Provided records:
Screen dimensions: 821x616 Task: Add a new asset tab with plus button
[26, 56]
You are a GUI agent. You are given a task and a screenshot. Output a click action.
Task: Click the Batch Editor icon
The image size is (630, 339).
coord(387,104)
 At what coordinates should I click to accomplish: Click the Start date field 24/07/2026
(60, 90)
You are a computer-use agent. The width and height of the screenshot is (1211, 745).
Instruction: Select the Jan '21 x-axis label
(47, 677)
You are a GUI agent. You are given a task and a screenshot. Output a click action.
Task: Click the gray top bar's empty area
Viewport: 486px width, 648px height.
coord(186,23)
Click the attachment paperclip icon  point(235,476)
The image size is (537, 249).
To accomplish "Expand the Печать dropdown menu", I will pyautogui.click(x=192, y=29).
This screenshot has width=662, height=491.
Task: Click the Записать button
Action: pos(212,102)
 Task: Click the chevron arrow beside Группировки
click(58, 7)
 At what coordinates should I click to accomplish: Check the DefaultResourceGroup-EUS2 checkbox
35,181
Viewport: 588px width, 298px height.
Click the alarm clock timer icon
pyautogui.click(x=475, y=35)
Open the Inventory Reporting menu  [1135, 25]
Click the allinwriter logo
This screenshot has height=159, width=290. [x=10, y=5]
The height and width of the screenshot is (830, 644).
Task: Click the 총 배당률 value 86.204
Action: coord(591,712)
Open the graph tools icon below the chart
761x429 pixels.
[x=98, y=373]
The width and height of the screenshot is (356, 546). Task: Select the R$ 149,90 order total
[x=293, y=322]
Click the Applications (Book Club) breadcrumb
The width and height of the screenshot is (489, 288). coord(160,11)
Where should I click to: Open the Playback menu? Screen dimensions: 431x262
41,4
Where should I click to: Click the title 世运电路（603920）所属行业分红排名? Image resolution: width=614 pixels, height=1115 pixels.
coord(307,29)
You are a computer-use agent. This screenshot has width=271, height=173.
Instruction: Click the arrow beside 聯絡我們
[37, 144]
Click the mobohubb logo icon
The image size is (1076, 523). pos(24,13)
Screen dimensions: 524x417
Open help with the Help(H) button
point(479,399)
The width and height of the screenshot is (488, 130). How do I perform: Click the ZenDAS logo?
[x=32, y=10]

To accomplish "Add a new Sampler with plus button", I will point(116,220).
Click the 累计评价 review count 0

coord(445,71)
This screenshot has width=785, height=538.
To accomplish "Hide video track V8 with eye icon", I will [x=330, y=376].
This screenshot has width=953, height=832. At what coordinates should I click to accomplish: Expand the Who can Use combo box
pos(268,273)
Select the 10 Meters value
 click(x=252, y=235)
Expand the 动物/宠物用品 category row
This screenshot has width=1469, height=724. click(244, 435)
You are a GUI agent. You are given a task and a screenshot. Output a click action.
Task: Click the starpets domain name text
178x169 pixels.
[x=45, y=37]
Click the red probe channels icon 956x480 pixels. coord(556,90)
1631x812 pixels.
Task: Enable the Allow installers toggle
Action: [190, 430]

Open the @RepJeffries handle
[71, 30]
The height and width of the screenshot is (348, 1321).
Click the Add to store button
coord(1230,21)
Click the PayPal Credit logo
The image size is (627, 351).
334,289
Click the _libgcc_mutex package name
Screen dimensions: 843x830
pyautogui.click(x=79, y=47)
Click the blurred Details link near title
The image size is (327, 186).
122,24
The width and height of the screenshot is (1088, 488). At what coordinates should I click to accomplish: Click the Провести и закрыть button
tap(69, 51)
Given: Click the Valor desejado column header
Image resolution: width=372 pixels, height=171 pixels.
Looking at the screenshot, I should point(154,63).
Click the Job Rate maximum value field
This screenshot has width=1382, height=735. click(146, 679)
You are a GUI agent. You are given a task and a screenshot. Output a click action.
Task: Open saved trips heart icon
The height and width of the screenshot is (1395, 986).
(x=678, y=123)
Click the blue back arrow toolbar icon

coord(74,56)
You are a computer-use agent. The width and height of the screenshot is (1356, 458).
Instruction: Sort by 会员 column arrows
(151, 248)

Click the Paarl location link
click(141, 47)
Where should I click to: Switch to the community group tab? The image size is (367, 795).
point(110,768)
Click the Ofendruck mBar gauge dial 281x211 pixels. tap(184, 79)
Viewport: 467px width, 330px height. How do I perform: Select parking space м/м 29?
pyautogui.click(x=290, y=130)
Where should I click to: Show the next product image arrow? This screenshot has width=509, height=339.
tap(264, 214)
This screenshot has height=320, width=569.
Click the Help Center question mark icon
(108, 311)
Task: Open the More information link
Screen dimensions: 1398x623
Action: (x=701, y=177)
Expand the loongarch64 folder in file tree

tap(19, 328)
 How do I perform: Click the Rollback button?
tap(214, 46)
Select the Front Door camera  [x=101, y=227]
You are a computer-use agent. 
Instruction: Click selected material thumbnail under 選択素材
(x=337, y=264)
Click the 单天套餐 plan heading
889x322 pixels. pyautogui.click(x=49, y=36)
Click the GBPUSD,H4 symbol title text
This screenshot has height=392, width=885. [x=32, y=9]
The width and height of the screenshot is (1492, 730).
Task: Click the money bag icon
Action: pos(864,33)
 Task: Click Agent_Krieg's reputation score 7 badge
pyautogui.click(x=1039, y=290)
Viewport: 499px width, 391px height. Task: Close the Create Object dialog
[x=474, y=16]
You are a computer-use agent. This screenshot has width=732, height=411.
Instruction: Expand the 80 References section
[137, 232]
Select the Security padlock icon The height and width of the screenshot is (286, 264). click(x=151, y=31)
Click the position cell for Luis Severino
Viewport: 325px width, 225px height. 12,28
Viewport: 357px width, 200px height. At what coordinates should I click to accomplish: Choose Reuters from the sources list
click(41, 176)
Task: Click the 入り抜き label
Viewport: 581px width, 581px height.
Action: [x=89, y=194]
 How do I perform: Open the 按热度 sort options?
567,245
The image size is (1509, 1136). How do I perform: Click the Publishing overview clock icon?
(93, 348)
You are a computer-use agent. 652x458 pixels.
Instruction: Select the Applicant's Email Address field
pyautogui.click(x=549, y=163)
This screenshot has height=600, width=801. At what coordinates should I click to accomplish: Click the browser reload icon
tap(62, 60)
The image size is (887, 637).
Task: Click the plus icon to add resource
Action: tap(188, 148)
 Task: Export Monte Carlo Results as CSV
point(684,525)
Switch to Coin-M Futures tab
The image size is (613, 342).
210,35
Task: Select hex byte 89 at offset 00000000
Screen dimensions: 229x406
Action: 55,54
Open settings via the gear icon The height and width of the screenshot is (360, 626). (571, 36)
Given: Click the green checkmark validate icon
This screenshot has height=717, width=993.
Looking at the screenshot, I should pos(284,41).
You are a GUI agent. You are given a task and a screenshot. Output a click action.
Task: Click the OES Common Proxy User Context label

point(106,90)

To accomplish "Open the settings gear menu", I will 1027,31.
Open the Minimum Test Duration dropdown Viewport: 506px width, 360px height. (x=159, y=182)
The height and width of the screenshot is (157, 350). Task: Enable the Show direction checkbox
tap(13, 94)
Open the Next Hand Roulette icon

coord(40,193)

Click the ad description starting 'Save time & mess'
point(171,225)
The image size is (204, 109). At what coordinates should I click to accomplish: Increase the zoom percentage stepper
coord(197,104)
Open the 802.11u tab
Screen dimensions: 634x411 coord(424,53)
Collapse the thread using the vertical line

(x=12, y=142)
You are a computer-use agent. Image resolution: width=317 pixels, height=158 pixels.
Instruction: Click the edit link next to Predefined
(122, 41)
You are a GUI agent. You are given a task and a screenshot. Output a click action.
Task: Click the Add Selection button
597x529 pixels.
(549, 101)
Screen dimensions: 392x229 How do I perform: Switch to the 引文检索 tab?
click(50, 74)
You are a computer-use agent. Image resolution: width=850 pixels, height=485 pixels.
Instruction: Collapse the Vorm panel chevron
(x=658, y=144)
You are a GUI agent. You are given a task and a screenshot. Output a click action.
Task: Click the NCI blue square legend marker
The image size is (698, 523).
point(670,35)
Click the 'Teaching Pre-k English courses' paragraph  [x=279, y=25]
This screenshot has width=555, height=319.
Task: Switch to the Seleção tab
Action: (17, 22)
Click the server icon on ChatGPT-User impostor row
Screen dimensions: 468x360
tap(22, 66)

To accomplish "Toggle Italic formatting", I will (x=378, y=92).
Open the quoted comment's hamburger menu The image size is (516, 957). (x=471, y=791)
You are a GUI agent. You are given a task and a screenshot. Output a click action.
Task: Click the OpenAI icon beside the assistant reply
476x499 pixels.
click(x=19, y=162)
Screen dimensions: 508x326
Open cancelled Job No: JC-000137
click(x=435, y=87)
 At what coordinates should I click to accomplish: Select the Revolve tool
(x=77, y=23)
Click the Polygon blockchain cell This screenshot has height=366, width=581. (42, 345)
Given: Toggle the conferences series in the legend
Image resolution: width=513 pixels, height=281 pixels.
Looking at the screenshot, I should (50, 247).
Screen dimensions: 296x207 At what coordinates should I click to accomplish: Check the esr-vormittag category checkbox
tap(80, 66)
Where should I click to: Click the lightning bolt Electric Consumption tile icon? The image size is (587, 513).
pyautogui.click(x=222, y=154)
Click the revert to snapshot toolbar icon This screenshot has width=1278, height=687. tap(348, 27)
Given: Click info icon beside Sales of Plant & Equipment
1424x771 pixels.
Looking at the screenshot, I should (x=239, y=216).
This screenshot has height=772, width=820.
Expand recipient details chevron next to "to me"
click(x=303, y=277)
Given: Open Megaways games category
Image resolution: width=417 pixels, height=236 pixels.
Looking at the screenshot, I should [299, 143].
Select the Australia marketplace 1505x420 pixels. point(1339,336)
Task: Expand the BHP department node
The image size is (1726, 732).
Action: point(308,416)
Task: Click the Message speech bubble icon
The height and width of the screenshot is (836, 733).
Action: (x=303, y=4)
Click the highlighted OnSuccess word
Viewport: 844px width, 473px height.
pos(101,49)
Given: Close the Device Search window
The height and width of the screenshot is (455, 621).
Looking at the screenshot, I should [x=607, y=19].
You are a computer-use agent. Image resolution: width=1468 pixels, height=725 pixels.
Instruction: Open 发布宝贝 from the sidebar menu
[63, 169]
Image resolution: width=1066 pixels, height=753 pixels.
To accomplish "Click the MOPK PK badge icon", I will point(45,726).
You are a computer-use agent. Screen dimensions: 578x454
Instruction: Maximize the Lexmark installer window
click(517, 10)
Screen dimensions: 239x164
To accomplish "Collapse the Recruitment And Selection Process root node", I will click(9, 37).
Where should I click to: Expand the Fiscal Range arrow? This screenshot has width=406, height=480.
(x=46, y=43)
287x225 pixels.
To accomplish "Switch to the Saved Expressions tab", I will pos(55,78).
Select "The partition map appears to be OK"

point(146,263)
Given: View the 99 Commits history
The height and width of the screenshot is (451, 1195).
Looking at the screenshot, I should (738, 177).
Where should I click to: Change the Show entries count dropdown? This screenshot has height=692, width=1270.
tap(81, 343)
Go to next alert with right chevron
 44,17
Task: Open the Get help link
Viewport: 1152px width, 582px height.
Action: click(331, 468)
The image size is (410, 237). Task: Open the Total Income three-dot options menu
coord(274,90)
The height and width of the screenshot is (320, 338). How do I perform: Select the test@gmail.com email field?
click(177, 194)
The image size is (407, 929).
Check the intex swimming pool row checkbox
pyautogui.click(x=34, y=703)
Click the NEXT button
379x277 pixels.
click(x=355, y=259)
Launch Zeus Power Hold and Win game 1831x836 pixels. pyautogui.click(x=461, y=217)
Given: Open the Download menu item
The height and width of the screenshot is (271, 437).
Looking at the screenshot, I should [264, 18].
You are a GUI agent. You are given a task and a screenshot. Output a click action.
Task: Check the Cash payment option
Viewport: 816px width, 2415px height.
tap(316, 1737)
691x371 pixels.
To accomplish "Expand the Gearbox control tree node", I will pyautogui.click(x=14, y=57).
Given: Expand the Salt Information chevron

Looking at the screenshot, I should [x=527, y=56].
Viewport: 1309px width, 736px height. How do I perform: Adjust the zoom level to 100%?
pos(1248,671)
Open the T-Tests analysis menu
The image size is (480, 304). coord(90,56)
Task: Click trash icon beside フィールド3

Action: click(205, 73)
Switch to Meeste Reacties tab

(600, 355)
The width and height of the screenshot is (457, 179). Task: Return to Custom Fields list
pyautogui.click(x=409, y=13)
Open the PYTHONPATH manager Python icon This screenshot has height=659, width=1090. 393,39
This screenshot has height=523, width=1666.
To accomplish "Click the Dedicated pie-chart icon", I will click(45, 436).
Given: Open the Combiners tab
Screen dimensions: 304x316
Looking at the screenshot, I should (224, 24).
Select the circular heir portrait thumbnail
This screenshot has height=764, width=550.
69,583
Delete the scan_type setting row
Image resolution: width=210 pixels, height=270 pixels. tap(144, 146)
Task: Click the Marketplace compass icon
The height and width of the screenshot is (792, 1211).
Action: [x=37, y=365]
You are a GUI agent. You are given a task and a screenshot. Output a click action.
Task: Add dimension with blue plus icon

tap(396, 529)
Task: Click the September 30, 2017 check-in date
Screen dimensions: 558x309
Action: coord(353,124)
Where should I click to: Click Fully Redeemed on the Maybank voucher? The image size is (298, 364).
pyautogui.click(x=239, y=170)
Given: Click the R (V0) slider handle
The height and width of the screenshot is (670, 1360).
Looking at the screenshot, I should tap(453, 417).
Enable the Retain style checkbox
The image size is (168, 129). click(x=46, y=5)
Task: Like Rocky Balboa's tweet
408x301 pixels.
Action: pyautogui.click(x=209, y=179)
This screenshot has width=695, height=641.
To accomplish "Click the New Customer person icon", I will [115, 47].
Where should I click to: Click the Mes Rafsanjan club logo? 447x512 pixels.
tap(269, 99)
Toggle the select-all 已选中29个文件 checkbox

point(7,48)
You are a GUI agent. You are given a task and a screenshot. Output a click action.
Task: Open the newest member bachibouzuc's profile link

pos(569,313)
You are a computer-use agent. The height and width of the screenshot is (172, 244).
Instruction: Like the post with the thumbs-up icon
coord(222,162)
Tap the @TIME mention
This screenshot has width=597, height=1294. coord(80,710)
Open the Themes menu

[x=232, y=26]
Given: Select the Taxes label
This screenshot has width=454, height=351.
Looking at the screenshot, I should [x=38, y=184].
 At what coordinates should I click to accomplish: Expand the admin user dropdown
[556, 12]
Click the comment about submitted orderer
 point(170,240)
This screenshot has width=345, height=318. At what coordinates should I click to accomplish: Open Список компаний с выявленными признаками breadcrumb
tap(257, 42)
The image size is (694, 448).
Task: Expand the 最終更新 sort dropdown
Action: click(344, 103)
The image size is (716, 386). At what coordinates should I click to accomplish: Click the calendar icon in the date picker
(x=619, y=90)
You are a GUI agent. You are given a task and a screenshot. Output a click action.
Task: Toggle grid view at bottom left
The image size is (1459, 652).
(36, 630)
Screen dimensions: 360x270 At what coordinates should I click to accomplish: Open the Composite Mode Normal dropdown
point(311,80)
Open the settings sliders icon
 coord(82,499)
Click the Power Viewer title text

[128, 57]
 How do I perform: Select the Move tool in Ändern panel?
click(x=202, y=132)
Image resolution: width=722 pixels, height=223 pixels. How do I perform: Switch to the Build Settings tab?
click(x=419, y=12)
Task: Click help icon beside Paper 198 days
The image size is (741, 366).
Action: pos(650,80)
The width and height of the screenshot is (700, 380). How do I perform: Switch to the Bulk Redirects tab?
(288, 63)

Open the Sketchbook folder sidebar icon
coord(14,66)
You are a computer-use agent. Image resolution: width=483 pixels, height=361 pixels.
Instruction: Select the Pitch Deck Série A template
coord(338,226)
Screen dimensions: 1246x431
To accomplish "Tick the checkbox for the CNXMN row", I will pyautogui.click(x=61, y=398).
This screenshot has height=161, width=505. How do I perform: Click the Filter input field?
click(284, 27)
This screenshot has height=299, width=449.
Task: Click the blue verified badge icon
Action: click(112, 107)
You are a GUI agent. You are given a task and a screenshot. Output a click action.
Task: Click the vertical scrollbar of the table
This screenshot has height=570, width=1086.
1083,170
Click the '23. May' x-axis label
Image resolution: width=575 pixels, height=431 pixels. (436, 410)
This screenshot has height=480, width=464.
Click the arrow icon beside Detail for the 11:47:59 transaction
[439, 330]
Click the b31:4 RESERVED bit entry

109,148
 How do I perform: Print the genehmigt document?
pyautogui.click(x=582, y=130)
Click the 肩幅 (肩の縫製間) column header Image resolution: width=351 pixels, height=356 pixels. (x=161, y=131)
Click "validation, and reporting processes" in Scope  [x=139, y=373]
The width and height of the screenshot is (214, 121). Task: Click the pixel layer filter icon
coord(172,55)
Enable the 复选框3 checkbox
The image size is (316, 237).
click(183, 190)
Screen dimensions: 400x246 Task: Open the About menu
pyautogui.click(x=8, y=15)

Instructions to follow: Above are some lines. Repeat exactly, and only, those from the line that has "Screen dimensions: 392x229" through the line that has "Task: Expand the BHP department node".

Solved problem:
Screen dimensions: 392x229 How do I perform: Switch to the 引文检索 tab?
click(50, 74)
You are a computer-use agent. Image resolution: width=850 pixels, height=485 pixels.
Instruction: Collapse the Vorm panel chevron
(x=658, y=144)
You are a GUI agent. You are given a task and a screenshot. Output a click action.
Task: Click the NCI blue square legend marker
The image size is (698, 523).
point(670,35)
Click the 'Teaching Pre-k English courses' paragraph  [x=279, y=25]
This screenshot has width=555, height=319.
Task: Switch to the Seleção tab
Action: (17, 22)
Click the server icon on ChatGPT-User impostor row
Screen dimensions: 468x360
tap(22, 66)

To accomplish "Toggle Italic formatting", I will (x=378, y=92).
Open the quoted comment's hamburger menu The image size is (516, 957). (x=471, y=791)
You are a GUI agent. You are given a task and a screenshot. Output a click action.
Task: Click the OpenAI icon beside the assistant reply
476x499 pixels.
click(x=19, y=162)
Screen dimensions: 508x326
Open cancelled Job No: JC-000137
click(x=435, y=87)
 At what coordinates should I click to accomplish: Select the Revolve tool
(x=77, y=23)
Click the Polygon blockchain cell This screenshot has height=366, width=581. (42, 345)
Given: Toggle the conferences series in the legend
Image resolution: width=513 pixels, height=281 pixels.
Looking at the screenshot, I should (50, 247).
Screen dimensions: 296x207 At what coordinates should I click to accomplish: Check the esr-vormittag category checkbox
tap(80, 66)
Where should I click to: Click the lightning bolt Electric Consumption tile icon? The image size is (587, 513).
pyautogui.click(x=222, y=154)
Click the revert to snapshot toolbar icon This screenshot has width=1278, height=687. tap(348, 27)
Given: Click info icon beside Sales of Plant & Equipment
1424x771 pixels.
Looking at the screenshot, I should (x=239, y=216).
This screenshot has height=772, width=820.
Expand recipient details chevron next to "to me"
click(x=303, y=277)
Given: Open Megaways games category
Image resolution: width=417 pixels, height=236 pixels.
Looking at the screenshot, I should [299, 143].
Select the Australia marketplace 1505x420 pixels. point(1339,336)
Task: Expand the BHP department node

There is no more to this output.